Apixaban for Treating Venous Thromboembolism in Real-World Clinical Practice
27. September 2018
27. September 2018
17. Oktober 2018 (eFirst)
In recent years, the landscape for management of venous thromboembolism (VTE) has changed with the introduction of the direct oral anticoagulants (DOACs, also known as non-vitamin K antagonist oral anticoagulants).  Current guidelines of antithrombotic therapy recommend the use of dabigatran, rivaroxaban, apixaban or edoxaban in patients with VTE. The risk reduction of recurrent VTE with the DOACs is similar to the risk reduction with low-molecular-weight heparin and vitamin K antagonists (VKAs), while the risk of bleeding is less with the DOACs.      Indeed, in an analysis of bleeding events from EINSTEIN, AMPLIFY and HOKUSAI-VTE trials, factor Xa inhibitor associated major bleeding events had a significantly less severe presentation and a similar course compared with VKA.
However, the pivotal trials where their indication was based on applied strict exclusion criteria, aimed to exclude patients at increased risk for bleeding. They slightly varied from each other, but in general patients were excluded if they had the following: (1) cancer requiring over 6 months of anticoagulant therapy or with a life expectancy of 3 to 6 months; (2) creatinine clearance levels < 30 mL/min; (3) a high risk of bleeding; (4) clinically significant liver disease or (5) pregnancy.
In the Registro Informatizado de la Enfermedad TromboEmbólica (RIETE) real-life registry, one in every five patients (19%) with VTE had at least one of the above-mentioned exclusion criteria. Not unexpectedly, these patients had a fourfold higher rate of major bleeding (sixfold higher rate of fatal bleeding) and a threefold higher rate of VTE recurrences (fourfold higher rate of fatal pulmonary embolism [PE]) than those without exclusion criteria. Hence, before prescribing DOACs to VTE patients in real life, the advantages of the DOACs over conventional therapy must be confirmed in real-world population.

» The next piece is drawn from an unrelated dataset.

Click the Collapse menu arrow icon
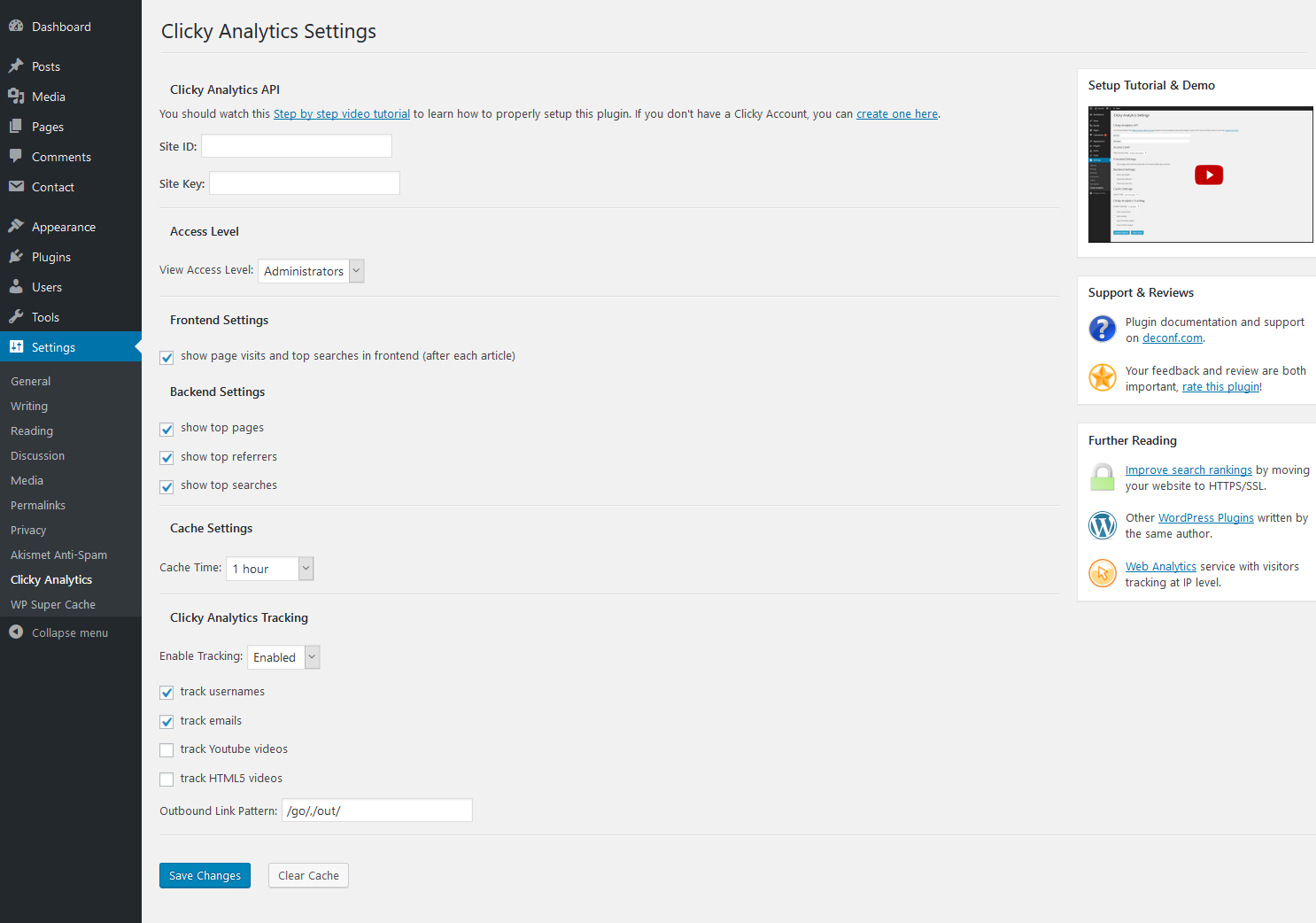1316x923 pixels. point(16,632)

In this issue of Thrombosis and Haemostasis, Weycker et al report an observational study comparing the effectiveness and safety of apixaban versus warfarin for the long-term therapy of VTE in real life. Investigators used data from four U.S. private health care claims databases from September 2014 to June 2017. After propensity score matching, 17,878 patients receiving long-term therapy with apixaban were compared with 17,878 patients on warfarin. During a mean follow-up of 5 months, patients receiving apixaban had a significantly lower risk for VTE recurrences (hazard ratio [HR]: 0.80), major bleeding (HR: 0.75) and/or clinically relevant non-major bleeding (HR: 0.77) than those on warfarin. Despite some differences in study design, methods and clinical characteristics of the patients (they were older and more likely to have initially presented with PE or to have provoked VTE), these findings are consistent with those in the pivotal Phase III clinical trial (AMPLIFY).

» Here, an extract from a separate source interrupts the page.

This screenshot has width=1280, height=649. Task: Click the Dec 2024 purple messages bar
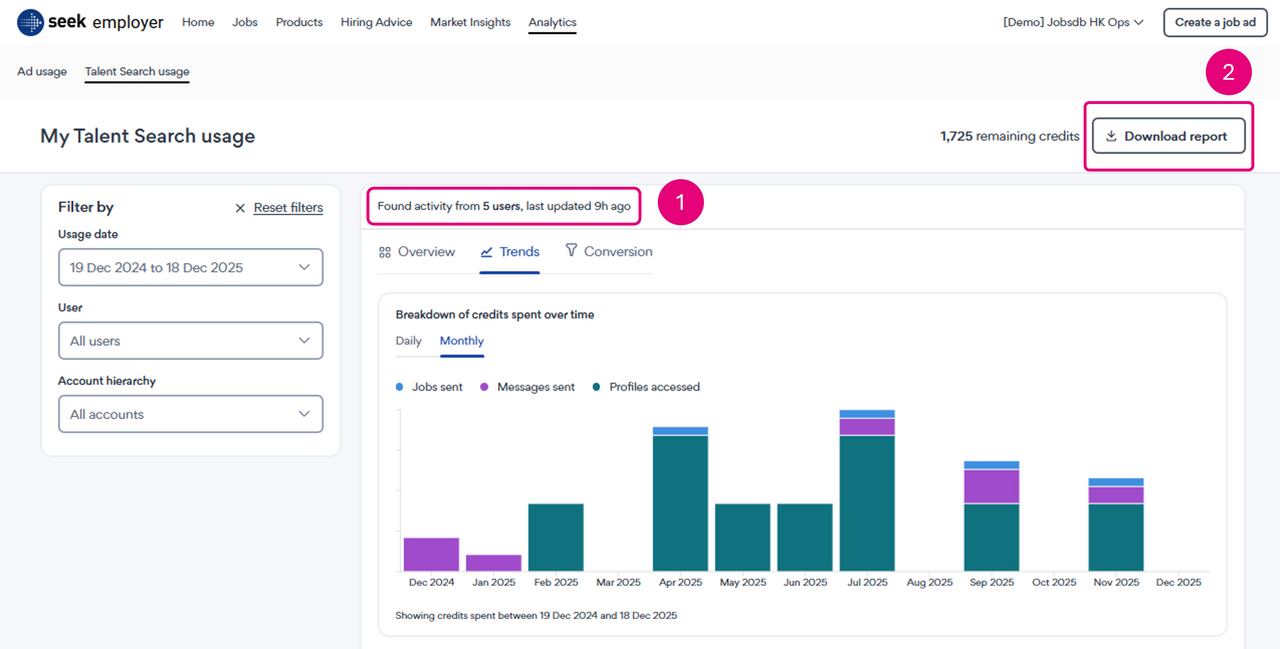click(431, 554)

Strengths of the analysis include that a large number of unselected patients were enrolled. However, there are several limitations, as acknowledged in the manuscript. First, the diagnoses of major bleeding and recurrent VTE were not always confirmed by objective methods, and thus their accuracy is unknown. Second, the authors cannot determine the exact doses and regimens (i.e. once vs. twice daily) of the drugs. In the RIETE registry, one in every two to three patients receiving apixaban was prescribed the drug at doses and/or regimen different from those recommended in the product label. This is important since the use of non-recommended doses of DOACs did not reduce the risk of bleeding, but increased the risk of VTE recurrences. Third, since the study does not include full information on mortality, death was not treated as a competing risk, which may influence risks of the outcomes.

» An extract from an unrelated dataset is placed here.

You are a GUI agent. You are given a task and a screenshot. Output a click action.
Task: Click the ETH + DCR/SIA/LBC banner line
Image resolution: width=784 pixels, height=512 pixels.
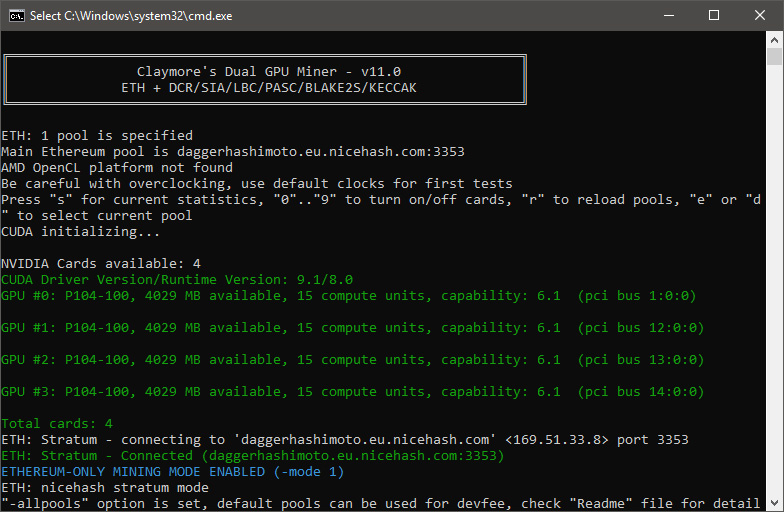point(268,88)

The use of DOACs in patients with VTE is progressively increasing over time, but their prescription in patients with exclusion criteria to be recruited in the pivotal trials represents a major challenge due to the lack of evidence on their efficacy and safety. Data from RIETE and PREFER in VTE registries reported that the use of DOACs was less likely in patients with cancer, renal insufficiency or at increased risk for bleeding, and this seems paradoxical since its use has been associated with less bleeding in randomized trials.  It would seem to be more cost-effective to prescribe safer drugs in patients at increased risk for bleeding. In one of these studies, no VTE patients with severe renal insufficiency (n = 56) or metastatic cancer (n = 45) receiving DOACs for long-term therapy suffered major bleeding, thus suggesting that the DOACs may be at least as safe as standard therapy in these scenarios. Moreover, six pregnant women were prescribed DOACs, when the use of DOACs is formally contraindicated during pregnancy. The International Society on Thrombosis and Haemostasis issued a guidance document that recommended the immediate discontinuation of DOACs after confirmation of pregnancy.
Since randomized clinical trials are not allowed in patients with severe renal insufficiency, pregnancy or at high risk of bleeding, we will need to adjust our prescriptions according to forthcoming evidence from real-life studies.